Se deslizó en la cabina y se dirigió a la escalera que comunicaba con el camarote de Dumont; sabía dónde guardaba las llaves: colgadas de un cráneo con cuernos sobre la cama. Al parecer, la suerte no la abandonaba, pues allí estaba el enorme llavero dorado con sus numerosas llaves.

Se acercó a cogerlo con ansiedad… y sus dedos se cerraron sobre el aire vacío. Sorprendida, lo intentó una vez más, pero allí no había llaves. ¡Era sólo una ilusión! Dejó escapar un desgarrado grito de pánico.

—¿Buscabas esto? —dijo una voz a su espalda.

VEINTITRÉS

Larissa se dio media vuelta.

Allí estaba Gelaar, haciendo tintinear el llavero.

—Yo también acabo de llegar —le dijo—. Me escondí en el armario porque tenía miedo de que fueras Dumont. No te preocupes, Larissa; yo también quiero ayudar a los prisioneros. Dumont tiene encerrada a mi hija y espero que alguno de esos esclavos sepa cómo rescatarla.

—Pero, si te he visto ahora mismo en cubierta… —balbució Larissa, perpleja.

—Soy ilusionista —replicó el elfo con una rápida sonrisa de entendimiento y, señalando hacia el llavero, añadió—: Lo que has visto en la cubierta no es más que otra ilusión; Dumont cree que estoy allí haciendo conjuros.
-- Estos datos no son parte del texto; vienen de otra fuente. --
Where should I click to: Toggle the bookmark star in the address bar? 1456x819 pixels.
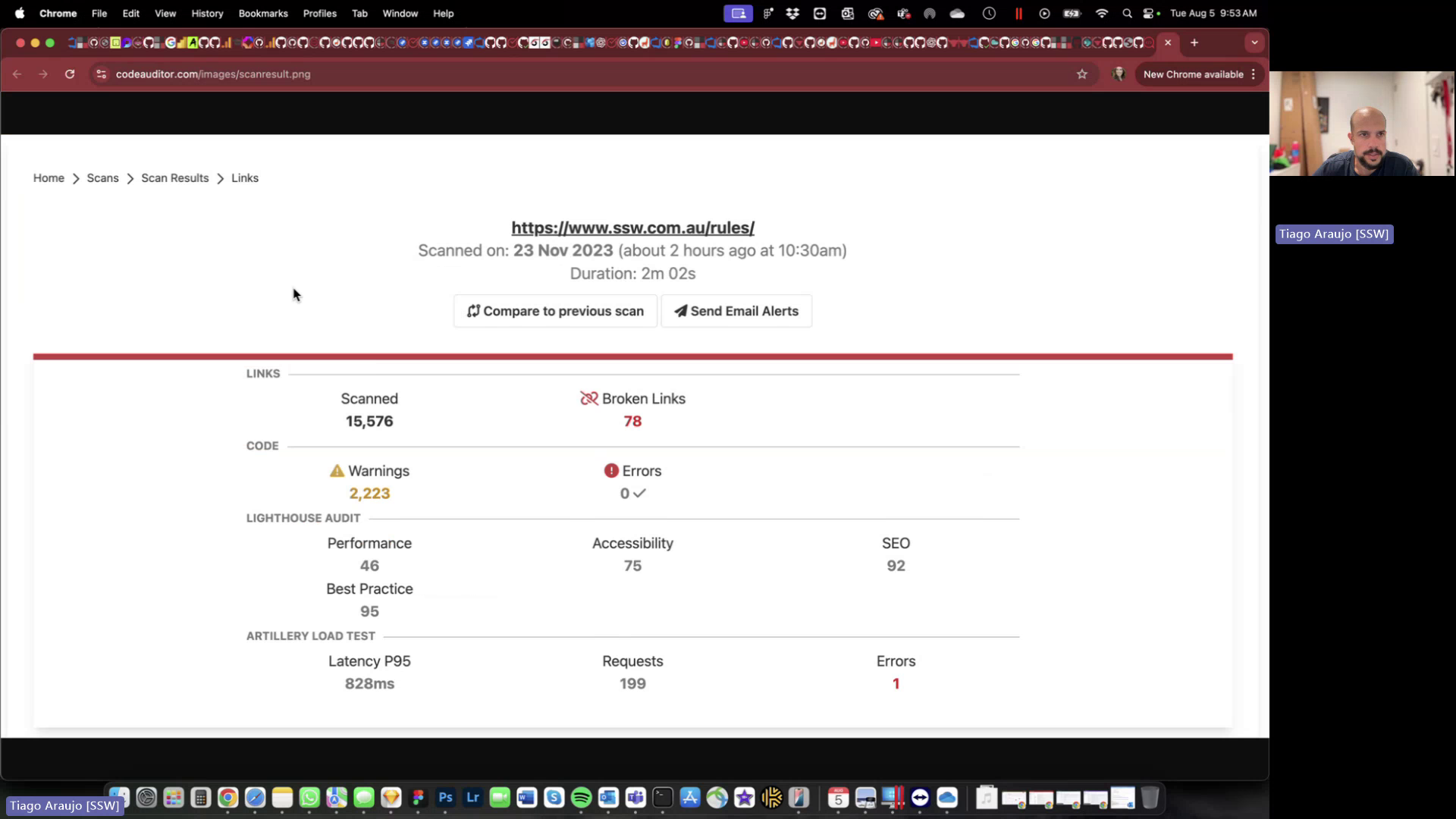pos(1083,74)
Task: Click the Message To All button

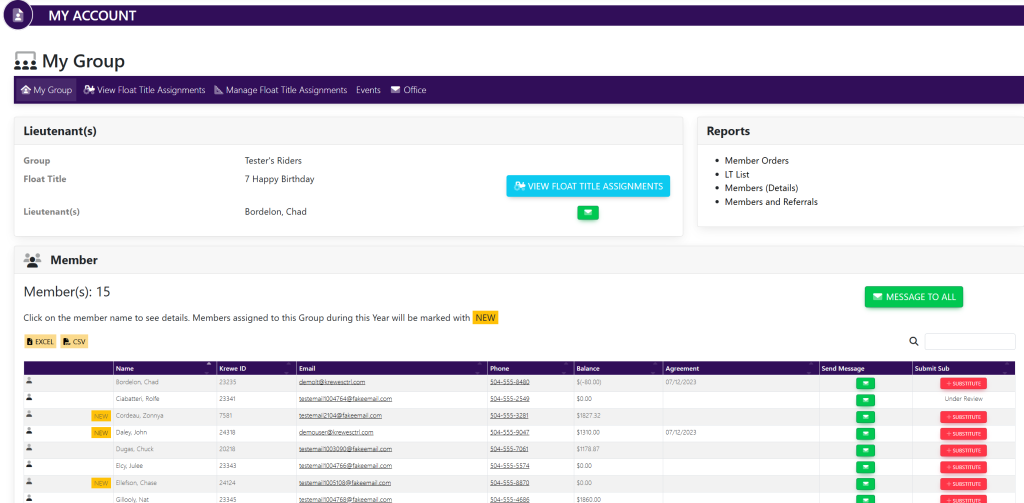Action: coord(913,297)

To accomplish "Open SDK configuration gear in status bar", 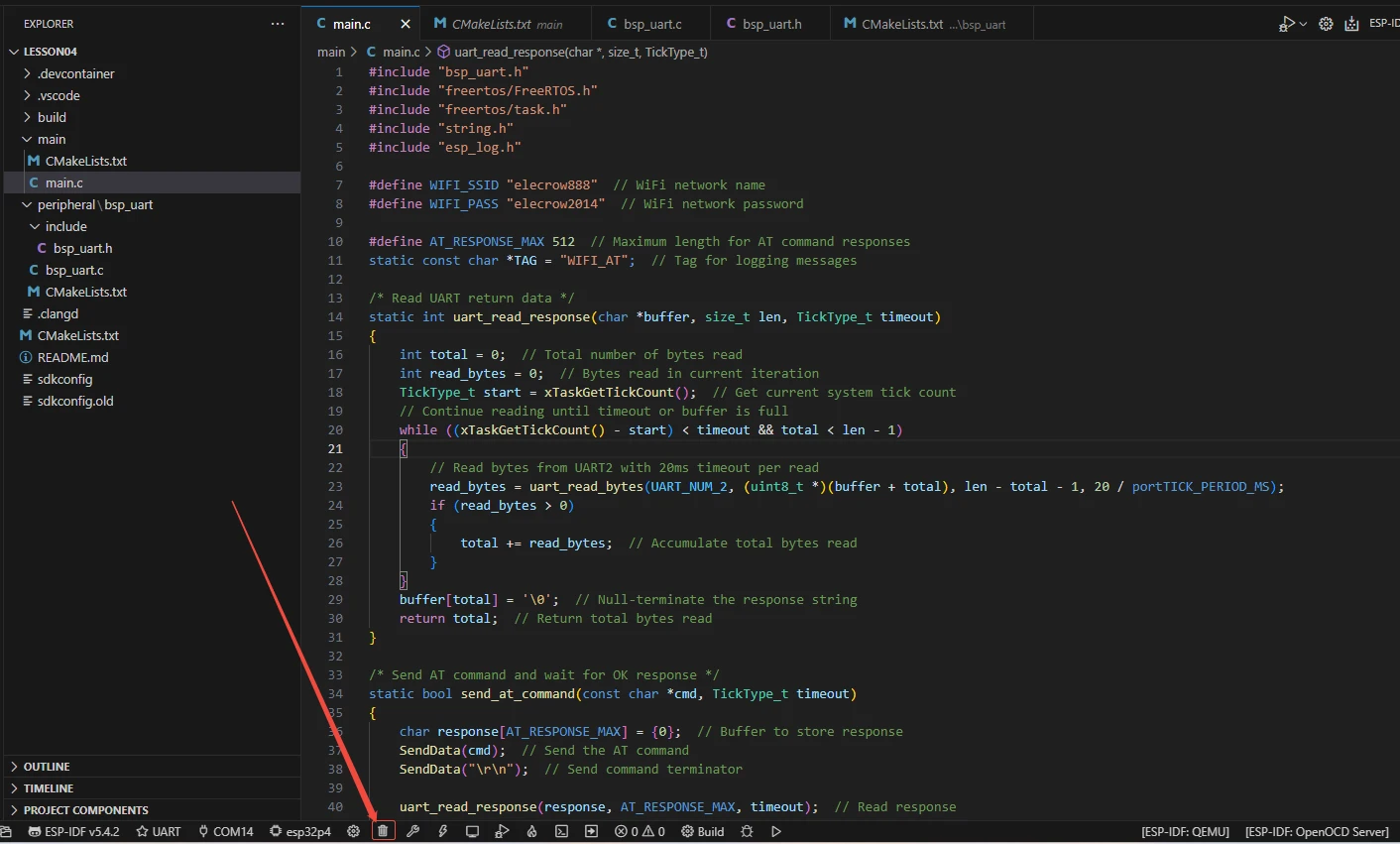I will (x=353, y=831).
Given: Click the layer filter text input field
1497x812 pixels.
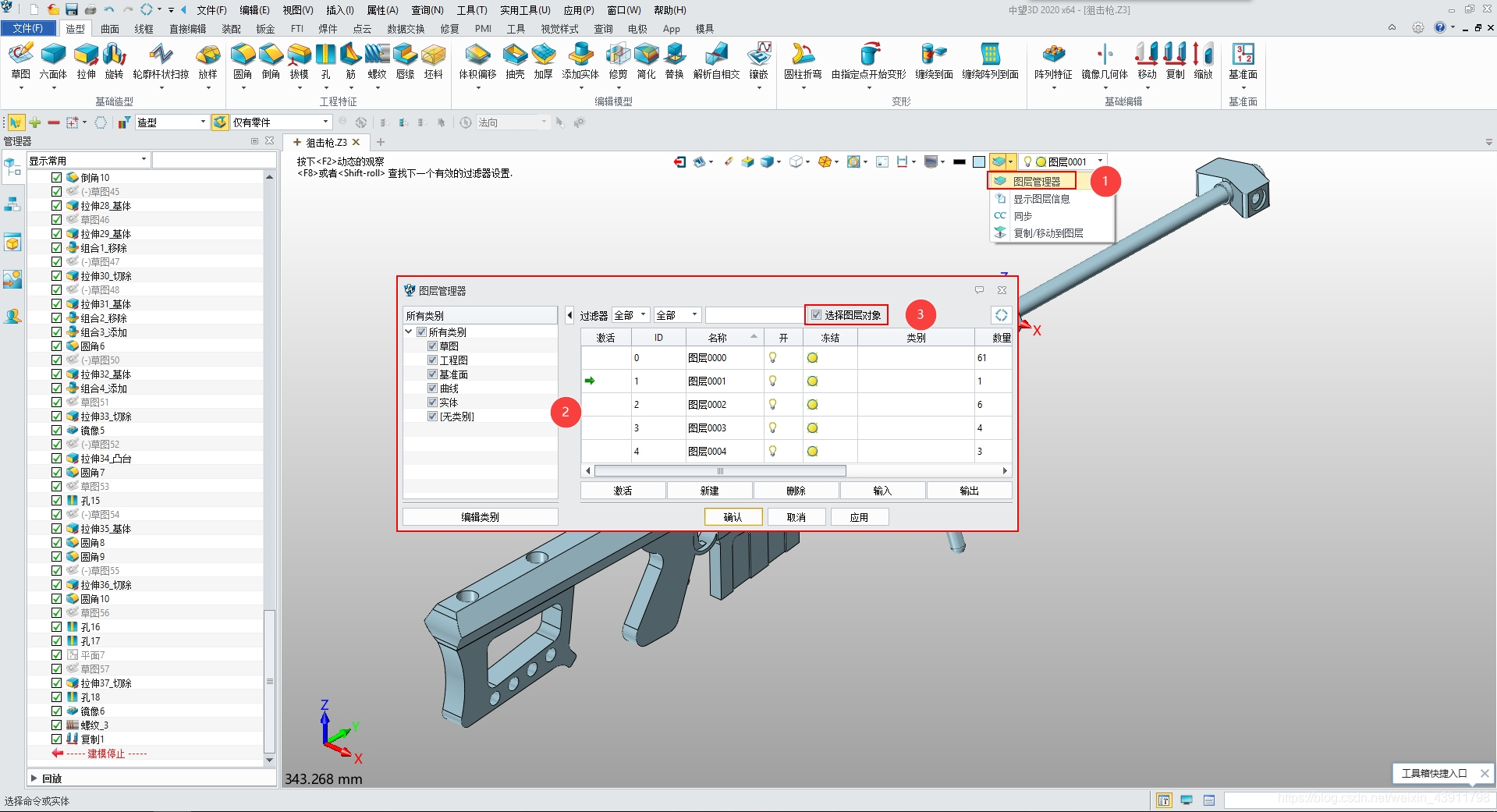Looking at the screenshot, I should coord(754,315).
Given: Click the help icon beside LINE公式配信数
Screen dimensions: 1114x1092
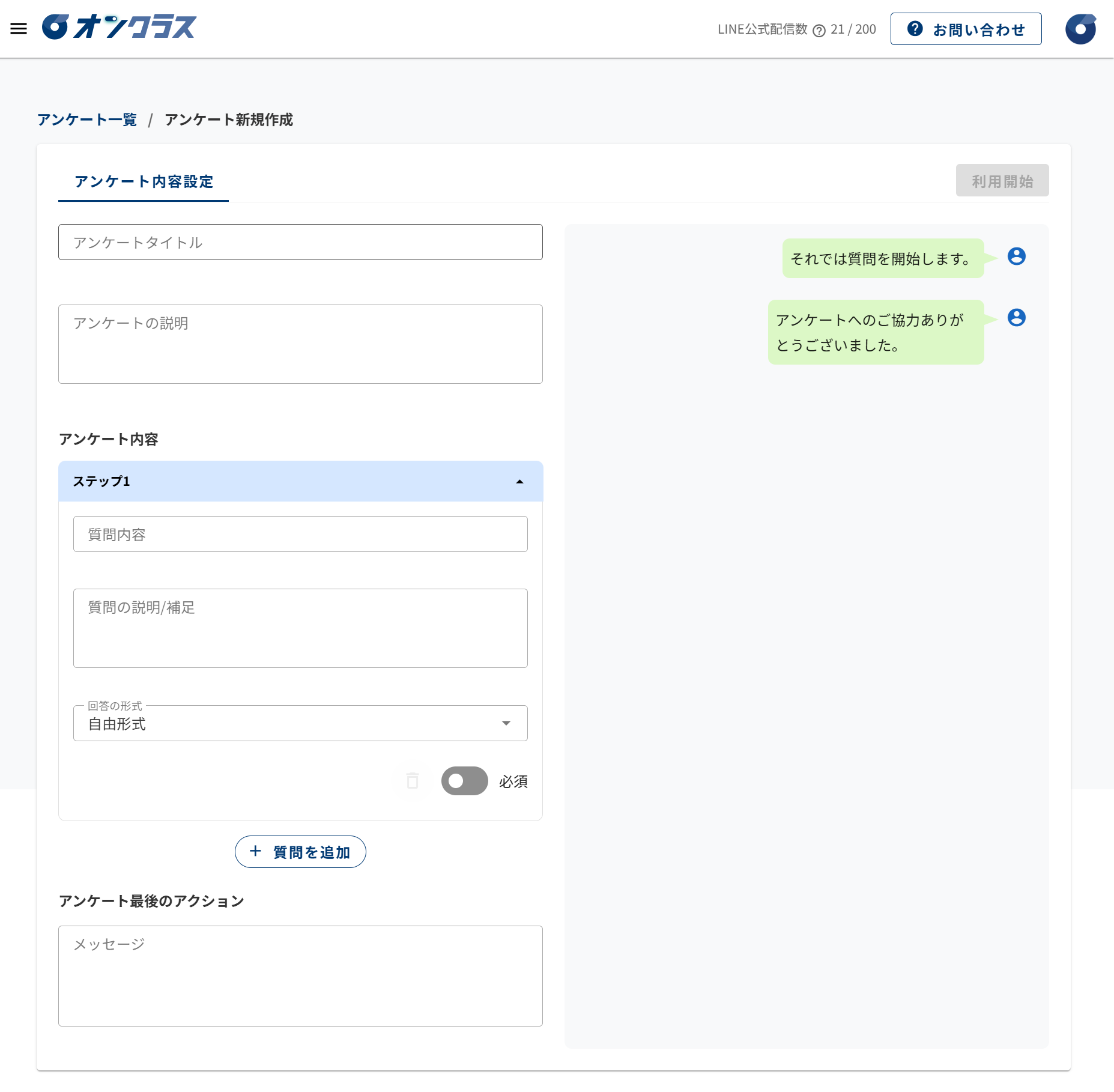Looking at the screenshot, I should (x=819, y=31).
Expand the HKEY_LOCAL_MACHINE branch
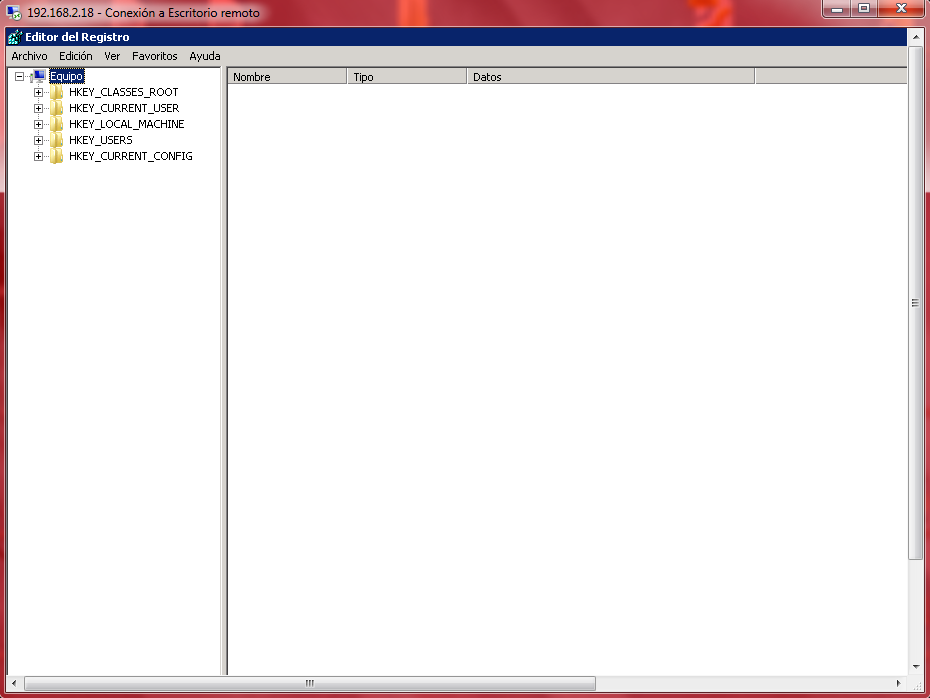The width and height of the screenshot is (930, 698). click(x=38, y=124)
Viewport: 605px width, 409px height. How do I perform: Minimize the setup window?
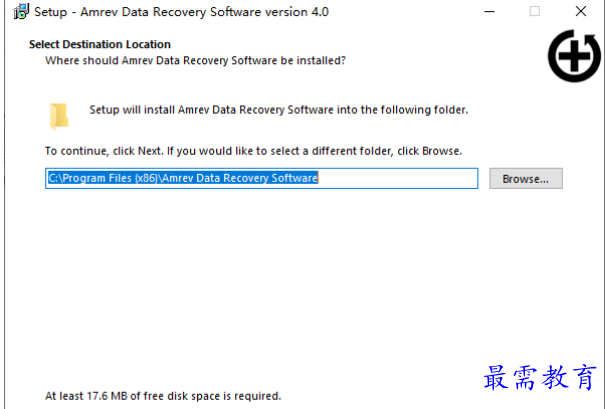(490, 12)
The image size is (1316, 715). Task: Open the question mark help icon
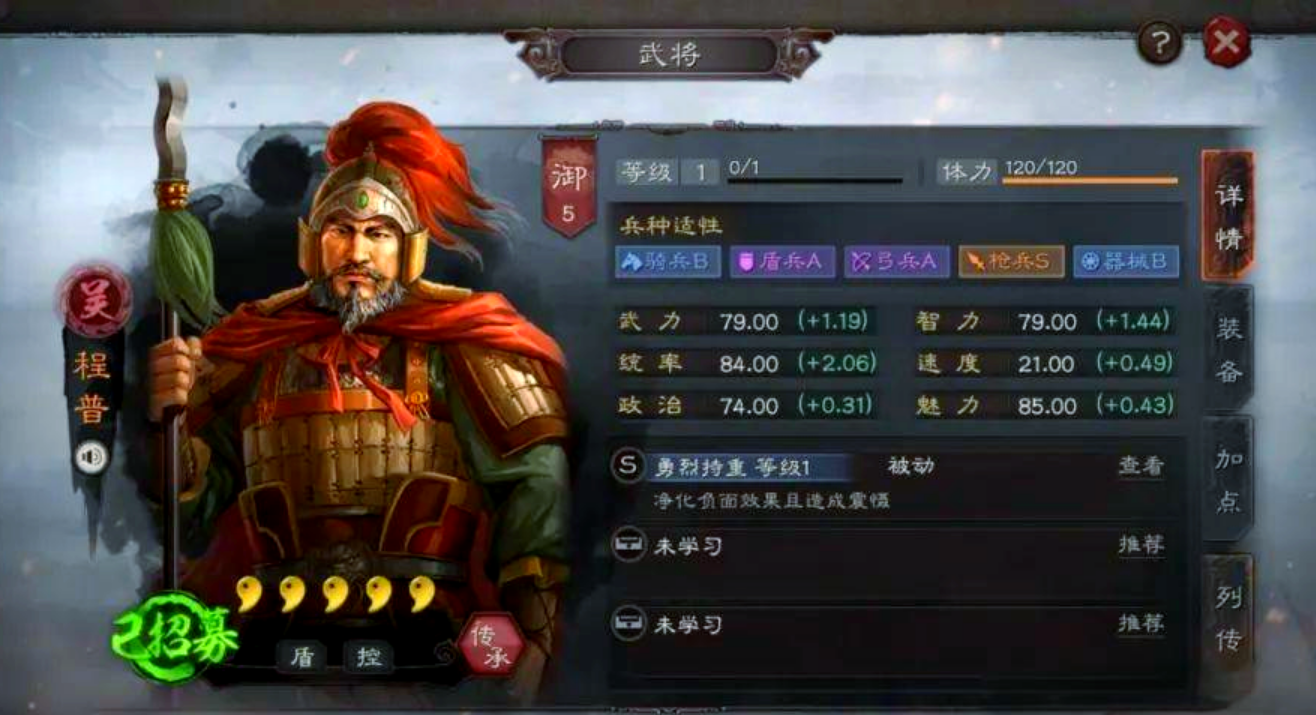click(1160, 43)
Larissa sonrió vacilante y después rompió a reír. Por primera vez creía que el osado ataque tenía alguna esperanza de éxito.

—Hay una trampilla…

—Aquí —completó Gelaar al tiempo que levantaba la alfombra.

La abrieron entre los dos; Larissa tomó un candil y bajó delante por la estrecha escalera.

—¿Quién manda en los vuestros? —preguntó Gelaar mientras descendía con cuidado, una mano tras otra.

—Yo —repuso Larissa, sonriendo para sí.

—¿Cómo?

—Han pasado muchas cosas, Gelaar. Si salimos de esto te lo contaré todo, pero, ahora, yo soy la única que domina la magia lo suficiente como para liberar a los prisioneros. Por eso estoy aquí, en vez de actuar como los buenos generales y quedarme en la retaguardia.

Llegó al final y echó un vistazo alrededor; a la luz de la candela vieron cajas, herramientas, sacos de harina y objetos diversos.

—Estamos en la despensa; las cuadras del ganado deben de encontrarse… —Se detuvo al oír el canto de los prisioneros y señaló sin palabras hacia la puerta.

Gelaar comenzó a buscar la llave apropiada.